6. Nama Obat: Naftifine (Naftin)

Mekanisme Kerja
Agen antijamur berspektrum luas dan derivat (turunan) allylamine sintetis dapat menurunkan sintesis ergosterol, sehingga juga menghambat pertumbuhan sel jamur. Jika tidak ada perbaikan klinis setelah 4 minggu, evaluasi kembali.

Dosis Dewasa
Pijatlah dengan lembut (dengan cream/gel) pada area yang terkena panu dan kulit disekitarnya qd selama 2-4 minggu.

Dosis Anak
sama seperti dosis dewasa.

Perhatian Khusus
Hentikan penggunaan jika terjadi sensitivitas atau iritasi kimiawi; hanya untuk penggunaan luar; hindari kontak dengan mata.

7. Nama Obat: Econazole (Spectazole)

Mekanisme Kerja
Efektif untuk infeksi kulit. Berinteraksi (mengganggu) metabolisme dan sintesis RNA dan protein. Mengganggu permeabilitas membran dinding sel, menyebabkan kematian sel jamur.

Dosis Dewasa
Gunakan terpisah pada area yang terkena panu qd/bid.

Dosis Anak
sama seperti dosis dewasa.

Perhatian Khusus
Jika terjadi sensitivitas atau iritasi, hentikan penggunaan obat. Hanya untuk pemakaian luar. Hindari kontak dengan mata.

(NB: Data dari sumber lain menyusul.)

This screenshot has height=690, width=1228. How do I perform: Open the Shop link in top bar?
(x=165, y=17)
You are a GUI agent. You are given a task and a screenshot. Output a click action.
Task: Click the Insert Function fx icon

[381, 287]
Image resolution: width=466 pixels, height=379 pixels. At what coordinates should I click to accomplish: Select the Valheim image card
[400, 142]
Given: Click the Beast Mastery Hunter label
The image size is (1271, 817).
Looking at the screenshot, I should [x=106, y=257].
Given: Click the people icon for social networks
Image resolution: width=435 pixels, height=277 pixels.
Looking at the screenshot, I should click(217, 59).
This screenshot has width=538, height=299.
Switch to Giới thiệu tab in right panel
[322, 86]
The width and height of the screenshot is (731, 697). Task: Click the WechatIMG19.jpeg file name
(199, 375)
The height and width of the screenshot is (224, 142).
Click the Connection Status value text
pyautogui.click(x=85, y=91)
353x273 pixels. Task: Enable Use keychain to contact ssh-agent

8. Nama Obat: Oxiconazole (Oxistat)

Mekanisme Kerja
Merusak membran dinding sel jamur dengan menghambat biosintesis ergosterol. Permeabilitas membran meningkat, menyebabkan kebocoran nutrisi/makanan (nutrients), sehingga sel jamur mati.

Dosis Dewasa
Oleskan pada area yang terkena qid.

Dosis Anak
sama seperti dosis dewasa.

Perhatian Khusus
Jika terjadi sensitivitas atau iritasi, hentikan penggunaan obat. Hanya untuk pemakaian luar. Hindari kontak dengan mata.

Rekomendasi dari Prof.Dr.R.S. Siregar, Sp.KK(K) (2005)
a. Umum: menjaga higiene (kebersihan) perseorangan.
b. Khusus (topikal)
Bentuk makular: salep Whitfield atau larutan natrium tiosulfit 20% dioleskan setiap hari.
Bentuk folikular: dapat dipakai tiosulfas natrikus 20-30%.
Obat-obat antijamur golongan imidazol (ekonazol, mikonazol, klotrimazol, dan tolsiklat) dalam krim atau salep 1-2% juga berkhasiat.
c. Ketokonazol 200 mg/hari selama 10 hari.
d. Itrakonazol 100 mg/hari selama 2 minggu.

Rekomendasi dari Unandar Budimulja (2005)
Pengobatan panu harus dilakukan menyeluruh, tekun, dan konsisten.

Obat-obatan yang dapat dipakai misalnya:
1. Suspensi selenium sulfide (selsun) dapat dipakai sebagai
    sampo 2-3 kali seminggu. Obat ini digosokkan pada lesi
    dan didiamkan 15-30 menit, sebelum mandi.
2. Salisil spiritus 10%
3. Derivat-derivat azol, misalnya: mikonazol, klotrimazol,   
    isokonazol, dan ekonazol
4. Sulfur presipitatum dalam bedak kocok 4-20%
5. Tolsiklat
6. Tolnaftat
7. Haloprogin
8. Larutan tiosulfas natrikus 25% dapat juga digunakan,
    dioleskan sehari 2x setelah mandi selama 2 minggu.
9. Jika sulit disembuhkan, ketokonazol dapat dipertimbangkan
    dengan dosis 1x200 mg sehari selama 10 hari.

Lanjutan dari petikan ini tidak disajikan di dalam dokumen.